Infants have small airways, high
closing volumes, and insufficient collateral ventilation; thus, they are
affected most often. Recovery begins with regeneration of bronchiolar epithelium
after 3-4 days, but cilia do not appear for up to 2 weeks. Mucus plugs are
removed by macrophages. Risk factors include the following:
- Low birth weight, particularly
premature infants
- Lower socioeconomic group
- Crowded living conditions and/or
daycare
- Parental smoking
- Chronic lung disease, particularly
bronchopulmonary dysplasia
- Severe congenital or acquired
neurologic disease
- Congenital heart disease with
pulmonary hypertension
- Congenital or acquired immune
deficiency diseases
Frequency:
- In the US: Twenty-five
percent of children younger than 12 months and 13% of children aged 1-2 years
have respiratory infections.
- Of these 25%, one half have a
wheezing-associated respiratory disease.
- RSV can be cultured from one third
of these outpatients and from 80% of hospitalized children younger than 6
months.
-
Nearly 100% of children experience an
RSV infection within 2 RSV seasons and 1% are hospitalized.
-
Among healthy full-term infants, 80%
of hospitalizations occur in the first year, and 50% of hospitalizations occur
in children aged 1-3 months.
- Fewer than 5% of hospitalizations
occur in the first 30 days of life, presumably due to transplacental transfer
of maternal antibody.
- In temperate climates, RSV
epidemics generally develop yearly in winter and late spring, while
Parainfluenzae outbreaks usually occur in the fall.
- Evidence indicates that, in the
subtropical areas of the southeastern US, RSV is endemic throughout the year,
with peaks from October to February and subsidence only from March through
July.
-
Secondary infections occur in 46% of
family members, 98% of other children in daycare, 42% of hospital staff, and
45% of previously uninfected hospitalized infants.

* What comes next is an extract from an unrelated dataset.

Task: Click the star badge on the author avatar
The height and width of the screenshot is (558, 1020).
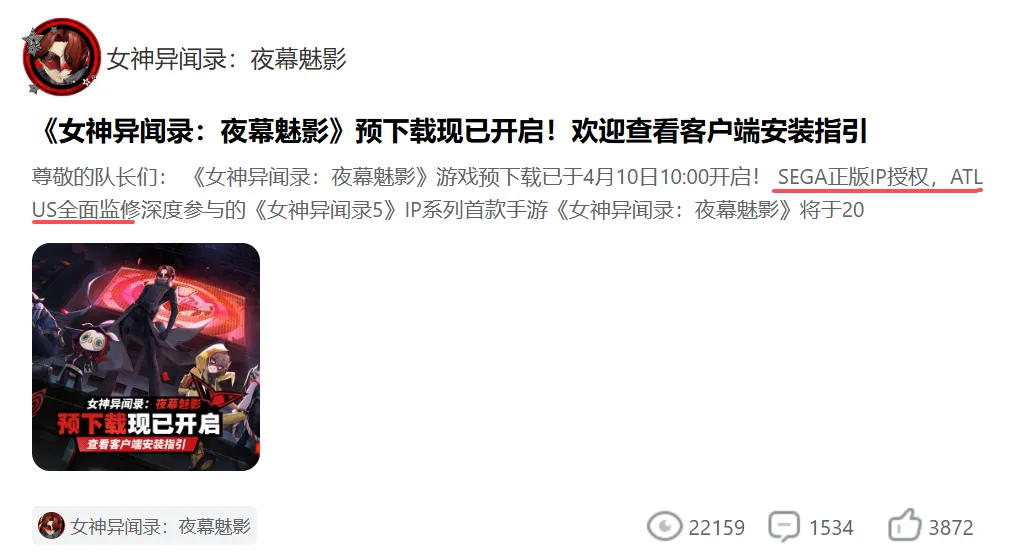Action: tap(31, 43)
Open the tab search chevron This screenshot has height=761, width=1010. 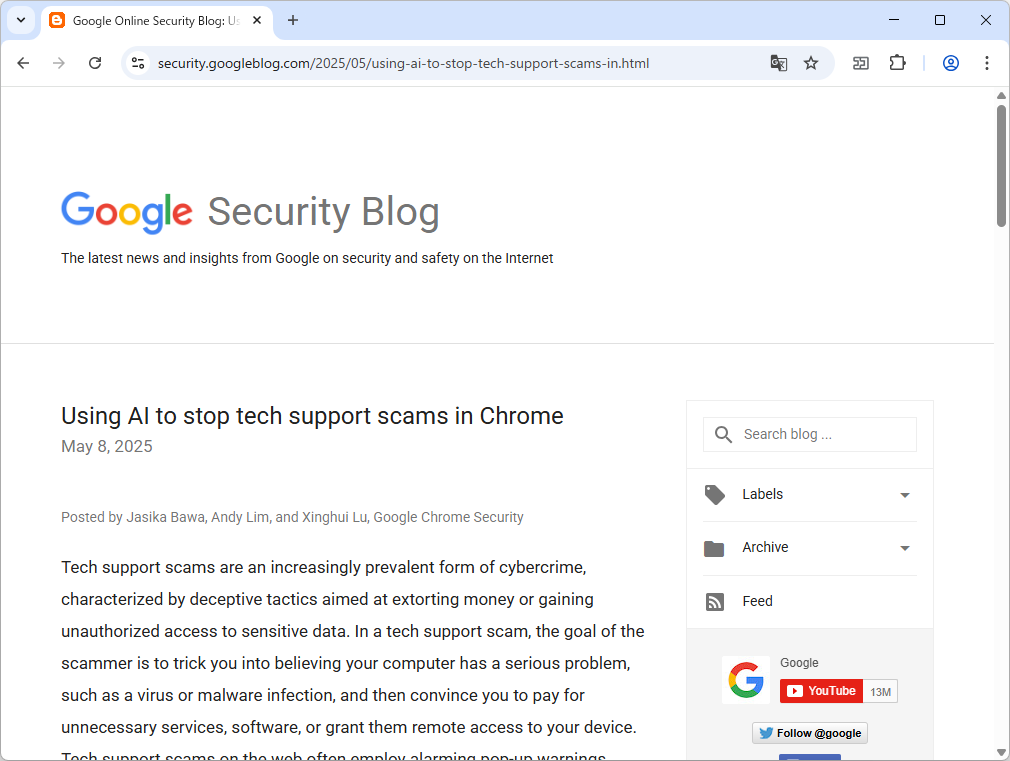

- Infection is spread by fomites via
environmental surfaces. Hand washing and the use of disposable gloves and
gowns may reduce nosocomial spread.
- Internationally:
Bronchiolitis is a significant cause of respiratory disease worldwide. Its
incidence in developed countries appears similar to the US. Epidemiologic data
from underdeveloped countries are incomplete.
Mortality/Morbidity:
-
RSV bronchiolitis accounts for
more than 90,000 pediatric hospitalizations and up to 4,500 deaths annually.
-
Overall, the mortality for
children hospitalized for bronchiolitis in different series is 0.2-7%. This
large variability is based on investigations of different cohorts with
different risk factors and different points in time relative to modern
intensive care.
-
Very recent studies in
pediatric intensive care units of children with RSV bronchiolitis and without
comorbidities show a 2-3% death rate regardless of whether the children had
congenital heart disease with pulmonary hypertension.
Sex:
Boys are
affected 1.7 times more than girls; the male-to-female ratio of
hospitalization among these children is 1.5:1.
Age:
-
Although RSV bronchiolitis clearly is a significant disease of the young
child, no lifelong immunity occurs; mildly symptomatic or asymptomatic adults
can be infected and act as carriers.
- RSV infection may be life
threatening to older children and adults undergoing organ and bone marrow
transplantation because of the increasing use of treatment modalities that
compromise cellular immunity.
History:
-
As this disease primarily
affects young infants, the clinical manifestations initially are subtle.
-
Infants may become
increasingly fussy and have
difficulty feeding during the
2- to 5-day incubation period. A
low-grade fever, usually less than 101.5°F, and increasing
coryza and
congestion usually follow the
incubation period.
-
Sixty percent of primary RSV
infections are confined to the upper airway.
-
During a period of 2-5 days,
this may progress to lower respiratory
tract involvement with the development of cough, dyspnea, wheezing, and
feeding difficulties.
-
By the time the patient is
brought to medical attention, the fever usually has resolved.
-
Infants younger than 1 month
may present as hypothermic.
-
Severe cases progress to
respiratory distress with tachypnea, nasal flaring, retractions and
irritability, and, possibly, cyanosis.
Physical:
- Examination often reveals the
following:
- Otitis media
- Tachypnea
- Tachycardia
- Fever (38-39°C)
- Retractions
- Fine rales
- Diffuse, fine wheezing
- Diagnosis is based on the age and
seasonal occurrence, tachypnea, and the presence of profuse coryza and fine
rales and/or wheezes on auscultation of the lungs.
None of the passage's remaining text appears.